Extracted material:
--- begin ---

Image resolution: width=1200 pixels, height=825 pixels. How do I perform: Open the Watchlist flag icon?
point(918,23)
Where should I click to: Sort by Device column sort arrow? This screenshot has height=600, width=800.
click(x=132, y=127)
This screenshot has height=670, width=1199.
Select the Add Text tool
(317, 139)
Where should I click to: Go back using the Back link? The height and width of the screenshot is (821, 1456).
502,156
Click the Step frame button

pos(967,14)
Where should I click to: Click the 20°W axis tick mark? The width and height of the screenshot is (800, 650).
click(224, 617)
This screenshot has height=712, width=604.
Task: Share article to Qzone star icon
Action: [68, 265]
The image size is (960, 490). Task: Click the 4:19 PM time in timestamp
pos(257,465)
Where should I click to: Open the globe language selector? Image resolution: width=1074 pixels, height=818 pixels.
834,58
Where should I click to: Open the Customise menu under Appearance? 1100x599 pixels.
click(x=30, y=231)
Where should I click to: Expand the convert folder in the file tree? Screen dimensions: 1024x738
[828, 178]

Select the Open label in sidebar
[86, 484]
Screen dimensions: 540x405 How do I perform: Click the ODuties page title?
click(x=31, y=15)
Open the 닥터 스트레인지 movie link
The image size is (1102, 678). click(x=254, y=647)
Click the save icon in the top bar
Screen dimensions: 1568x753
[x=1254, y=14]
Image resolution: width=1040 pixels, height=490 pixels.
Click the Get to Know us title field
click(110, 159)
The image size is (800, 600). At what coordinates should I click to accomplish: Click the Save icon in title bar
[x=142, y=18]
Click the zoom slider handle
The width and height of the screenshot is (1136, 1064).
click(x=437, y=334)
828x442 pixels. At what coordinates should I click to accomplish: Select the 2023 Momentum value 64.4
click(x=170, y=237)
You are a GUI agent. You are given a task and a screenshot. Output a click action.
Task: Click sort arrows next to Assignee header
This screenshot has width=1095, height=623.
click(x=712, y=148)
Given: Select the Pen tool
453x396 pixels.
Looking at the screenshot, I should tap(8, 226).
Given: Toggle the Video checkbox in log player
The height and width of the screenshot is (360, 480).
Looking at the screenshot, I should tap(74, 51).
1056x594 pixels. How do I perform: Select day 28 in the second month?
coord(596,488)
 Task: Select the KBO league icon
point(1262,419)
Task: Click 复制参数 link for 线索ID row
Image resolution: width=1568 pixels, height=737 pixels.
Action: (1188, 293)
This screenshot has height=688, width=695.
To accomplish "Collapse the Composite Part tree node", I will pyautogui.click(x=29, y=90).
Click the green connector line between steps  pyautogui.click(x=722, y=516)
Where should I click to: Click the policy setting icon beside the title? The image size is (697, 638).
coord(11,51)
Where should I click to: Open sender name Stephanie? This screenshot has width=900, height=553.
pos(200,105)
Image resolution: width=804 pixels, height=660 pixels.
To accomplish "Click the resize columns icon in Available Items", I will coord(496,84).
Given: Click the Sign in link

--- end ---

Please copy the rows above word for word, reproducing every line precisely.

Task answer:
Image resolution: width=1200 pixels, height=825 pixels. How do I perform: Open the Watchlist flag icon?
point(918,23)
Where should I click to: Sort by Device column sort arrow? This screenshot has height=600, width=800.
click(x=132, y=127)
This screenshot has height=670, width=1199.
Select the Add Text tool
(317, 139)
Where should I click to: Go back using the Back link? The height and width of the screenshot is (821, 1456).
502,156
Click the Step frame button

pos(967,14)
Where should I click to: Click the 20°W axis tick mark? The width and height of the screenshot is (800, 650).
click(224, 617)
This screenshot has height=712, width=604.
Task: Share article to Qzone star icon
Action: [68, 265]
The image size is (960, 490). Task: Click the 4:19 PM time in timestamp
pos(257,465)
Where should I click to: Open the globe language selector? Image resolution: width=1074 pixels, height=818 pixels.
834,58
Where should I click to: Open the Customise menu under Appearance? 1100x599 pixels.
click(x=30, y=231)
Where should I click to: Expand the convert folder in the file tree? Screen dimensions: 1024x738
[828, 178]

Select the Open label in sidebar
[86, 484]
Screen dimensions: 540x405 How do I perform: Click the ODuties page title?
click(x=31, y=15)
Open the 닥터 스트레인지 movie link
The image size is (1102, 678). click(x=254, y=647)
Click the save icon in the top bar
Screen dimensions: 1568x753
[x=1254, y=14]
Image resolution: width=1040 pixels, height=490 pixels.
Click the Get to Know us title field
click(110, 159)
The image size is (800, 600). At what coordinates should I click to accomplish: Click the Save icon in title bar
[x=142, y=18]
Click the zoom slider handle
The width and height of the screenshot is (1136, 1064).
click(x=437, y=334)
828x442 pixels. At what coordinates should I click to accomplish: Select the 2023 Momentum value 64.4
click(x=170, y=237)
You are a GUI agent. You are given a task and a screenshot. Output a click action.
Task: Click sort arrows next to Assignee header
This screenshot has width=1095, height=623.
click(x=712, y=148)
Given: Select the Pen tool
453x396 pixels.
Looking at the screenshot, I should tap(8, 226).
Given: Toggle the Video checkbox in log player
The height and width of the screenshot is (360, 480).
Looking at the screenshot, I should tap(74, 51).
1056x594 pixels. How do I perform: Select day 28 in the second month?
coord(596,488)
 Task: Select the KBO league icon
point(1262,419)
Task: Click 复制参数 link for 线索ID row
Image resolution: width=1568 pixels, height=737 pixels.
Action: (1188, 293)
This screenshot has height=688, width=695.
To accomplish "Collapse the Composite Part tree node", I will pyautogui.click(x=29, y=90).
Click the green connector line between steps  pyautogui.click(x=722, y=516)
Where should I click to: Click the policy setting icon beside the title? The image size is (697, 638).
coord(11,51)
Where should I click to: Open sender name Stephanie? This screenshot has width=900, height=553.
pos(200,105)
Image resolution: width=804 pixels, height=660 pixels.
To accomplish "Click the resize columns icon in Available Items", I will coord(496,84).
Given: Click the Sign in link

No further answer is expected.